Wonder where that is coming from? Some ASM magic?

freds72 · October 21, 2024, 2:05pm

surprising - can you post code?
the sdk routine is actually fairly slow as it generates ‘thick lines’ (good looking tho!).

Voley · October 21, 2024, 2:13pm

Here is the function.
On my PC in simulator I'm filling full screen with lines about 100 times during update with 30 fps, any more and fps drops.

With built in routine I can do at least 400+ times before I'm seeing fps drop below 30.

Of course I'm aware that on actual device situation can differ, will check once I have the device.

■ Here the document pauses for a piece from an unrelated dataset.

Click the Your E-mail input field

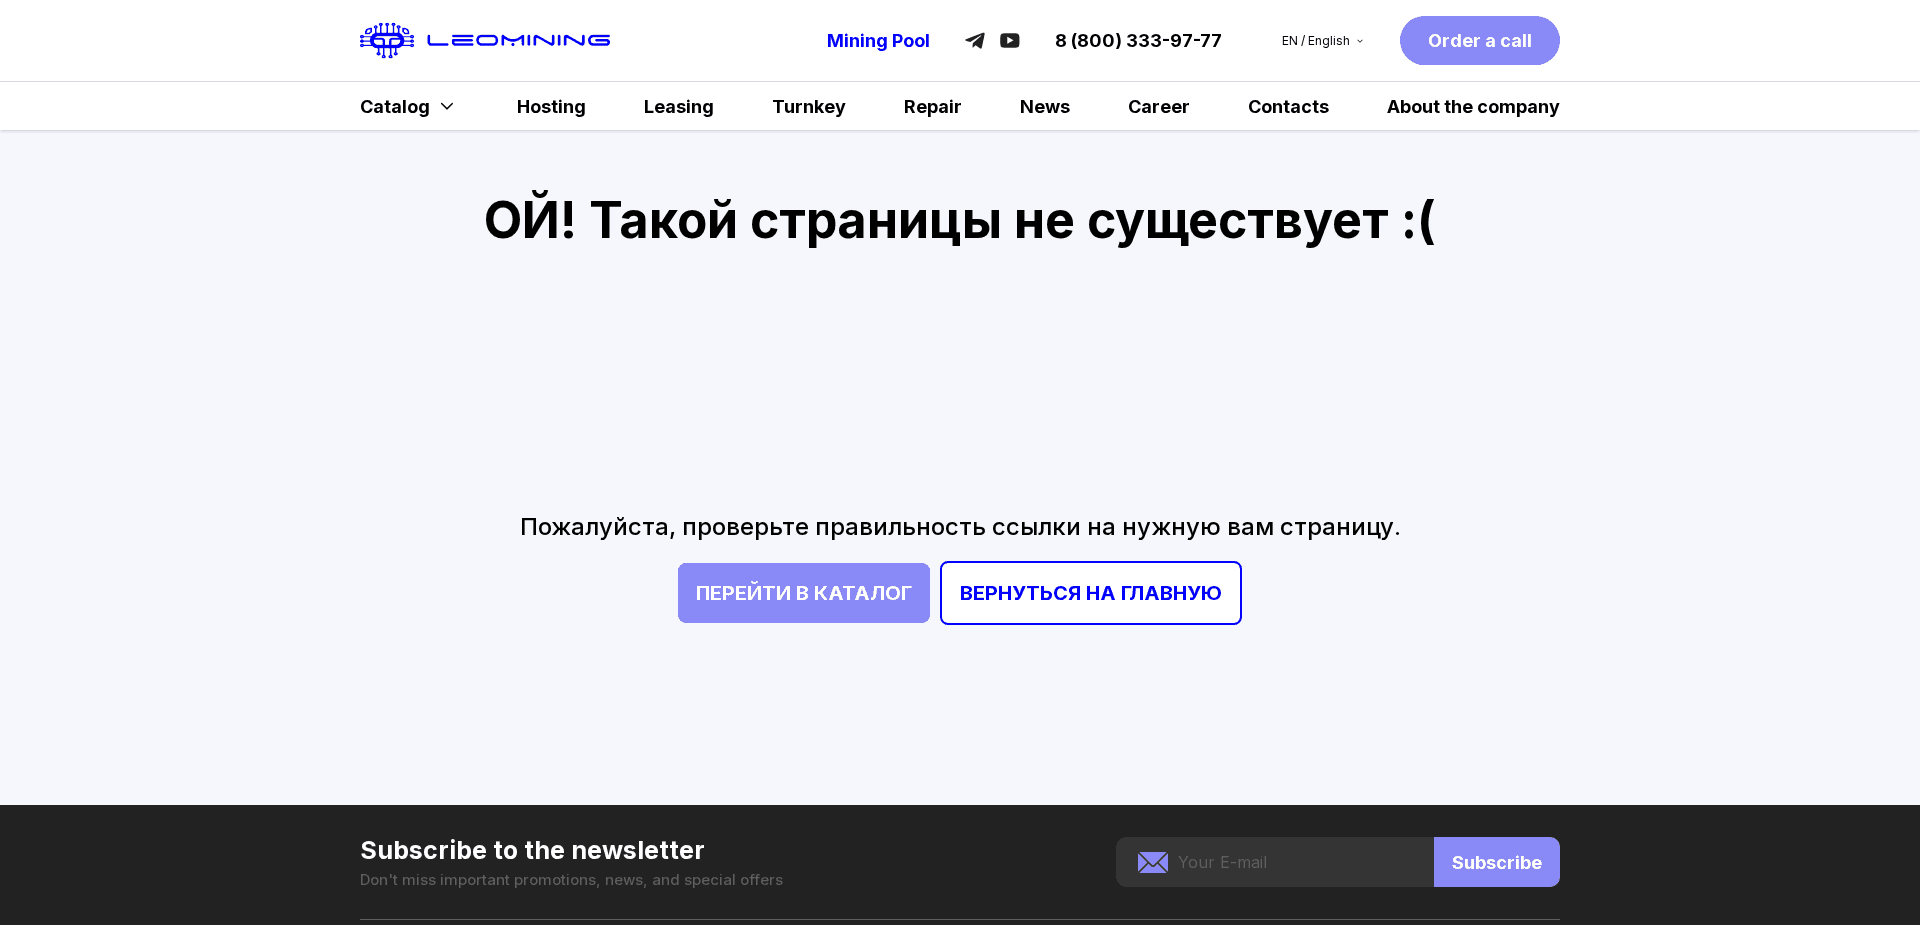[1290, 862]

void bresenhamDrawLine(uint8_t* frameBuffer, int x0, int y0, int x1, int y1) {
    int dx =  abs (x1 - x0), sx = x0 < x1 ? 1 : -1;
    int dy = -abs (y1 - y0), sy = y0 < y1 ? 1 : -1;
    float err = dx + dy, e2; /* error value e_xy */
    int rowStride = 52;

    for (;;){
        int byteIndex = (y0 * rowStride) + (x0 / 8);
        int bitMask = 0x80 >> (x0 % 8);
        frameBuffer[byteIndex] &= ~bitMask;

        if (x0 == x1 && y0 == y1) break;
        e2 = 2 * err;
        if (e2 >= dy) { err += dy; x0 += sx; } /* e_xy+e_x > 0 */
        if (e2 <= dx) { err += dx; y0 += sy; } /* e_xy+e_y < 0 */
    }
}

freds72 · October 21, 2024, 2:19pm

ah ok - yeah don’t use the simulator for any performance benchmarks!

code looks good and fairly sure will just do fine on PD.

note: make sure abs is not casting to double btw

risrr · October 21, 2024, 5:13pm

Minor things the compiler will probably do for you, but if you want to be sure (as division is slow):

Instead of x0 / 8 do x0 >> 3
Instead of x0 % 8 do x0 & 0x7

Also potentially minor (if your perf. is fine on the device then don't worry about it), but in performant loops like this you may want to avoid pipeline flushes due to branch misprediction:

int e2dx = e2 >= dy;  // 1 or 0
int e2sx = e2 <= dx;  // 1 or 0

err += (dx * e2dx) + (dy * e2dy);
x0 += sx * e2dy;
y0 += sy * e2dx;

Now there are no branches and the processor can just do pure math blasting.